NWO-Veni grants for four promising Tilburg researchers
The Dutch Research Council (NWO) has awarded four young promising scientists from Tilburg University a Veni grant worth up to 280,000 euros. The grant provides the laureates with the opportunity to further elaborate their own ideas during a period of three years.
The four laureates are: Robbie van Aert and Manon van Scheppingen of Tilburg School for Social and Behavioral Sciences, Marie-Catherine Petersmann of Tilburg Law School and David Schindler of Tilburg School for Economics and Management. We warmly congratulate these researchers! Read more about their research projects here.
Major Life Transitions and Personality Development in Young Adulthood
Manon van Scheppingen (Developmental Psychology): What drives personality development in young adulthood? A large body of research has shown that people become more agreeable, conscientious, and emotionally stable from young through middle adulthood. At the same time, young adults go through important changes in social roles: they start careers, relationships, and families. This project focuses on how multiple life transitions contribute to personality development young adulthood, and if personal experiences during the transition (e.g., stress, impact) explain why some people change more than others.
Empowering meta-analysis by taking advantage of preregistered and replication studies
Robbie van Aert (Methodology and Statistics): An important threat to the validity of meta-analyses is publication bias. Replication and preregistered studies are deemed less susceptible to publication bias. I will develop a novel meta-analysis methodology that optimally synthesizes conventional with replication/preregistered studies and corrects for publication bias. This new methodology yields more accurate conclusions in meta-analyses.
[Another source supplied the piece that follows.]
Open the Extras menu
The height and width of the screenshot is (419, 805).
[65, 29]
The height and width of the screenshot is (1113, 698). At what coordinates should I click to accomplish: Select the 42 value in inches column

Anthropocene Legalities: Reconfiguring Legal Relations With/in More-Than-Human Collectives
Marie-Catherine Petersmann (Public Law and Governance): How can the conceptual and doctrinal coordinates of international law be reconfigured to make sense of how humans are entangled with nonhumans? The worldview predominant in international law limits agency to humans allegedly autonomous from nonhumans, with subjective, material, temporal, and spatial cuts ordering legal relations in modernist terms. To counter such modalities of legal ordering, the analytical heuristic of ‘Anthropocene legalities’ aims to attune legal concepts, theories, and practices to the conditions of entangled human-nonhuman relations and agency. The project explores different empirical sites where traces of ‘Anthropocene legalities’ are already expressed in existing modes of more-than-human commoning and more-than-human sensing.
Understanding the workplace: The role of non-routine analytical team tasks
David Schindler (Economics): As the labor market transforms to contain more teamwork that is non-routine in nature and requires cognitive effort, it is imperative to deepen our understanding of these tasks’ functioning. This research project uses surveys, laboratory, and field experiments to provide a comprehensive assessment of the determinants of workers’ success, investigates how bonus incentives can increase team performance, and demonstrates the effects of staff turnover.
NWO Talent Program
Veni, together with Vidi and Vici, is part of the NWO Talent Program. Veni is aimed at excellent researchers who have recently obtained their doctorates. Within the Talent Program, researchers are free to submit their own topic for funding. NWO selects researchers based on the quality of the researcher, the innovative character of the research, the expected scientific impact of the research proposal and possibilities for knowledge utilization.